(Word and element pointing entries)

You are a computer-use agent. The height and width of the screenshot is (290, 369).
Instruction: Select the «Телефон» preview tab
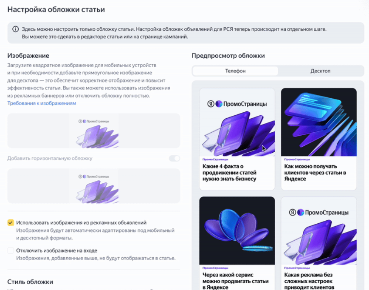[236, 71]
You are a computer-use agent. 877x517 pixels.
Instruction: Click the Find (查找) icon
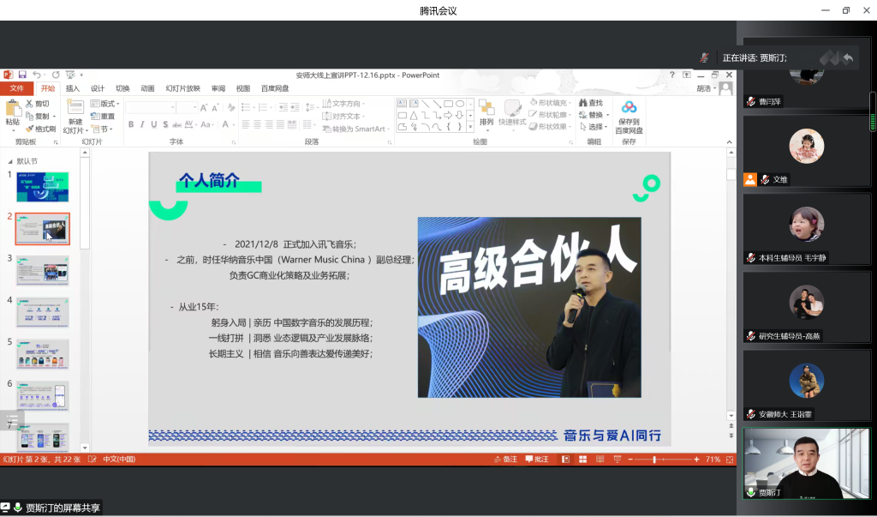pos(590,103)
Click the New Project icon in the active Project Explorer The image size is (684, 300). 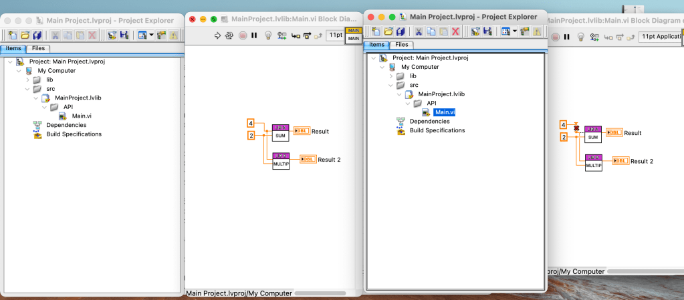tap(376, 31)
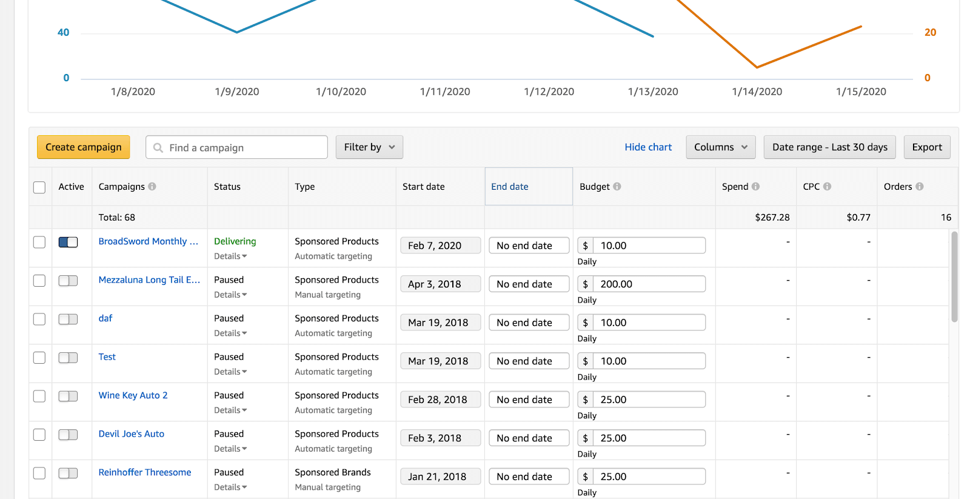
Task: Sort by the End date column header
Action: 509,187
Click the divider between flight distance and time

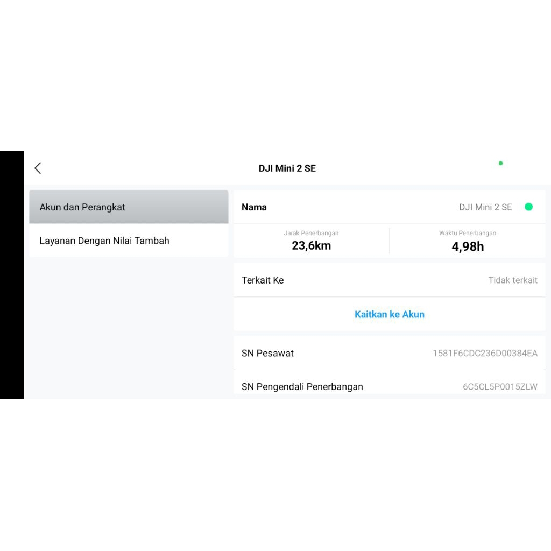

_Task_:
Transcribe the stretch of the material from its start through the line containing "pos(590,103)", leaving the pictures out.

_Right answer_:
You are a computer-use agent. The height and width of the screenshot is (290, 369).
Instruction: Select the «Телефон» preview tab
[236, 71]
You are a computer-use agent. 877x517 pixels.
Instruction: Click the Find (查找) icon
pos(590,103)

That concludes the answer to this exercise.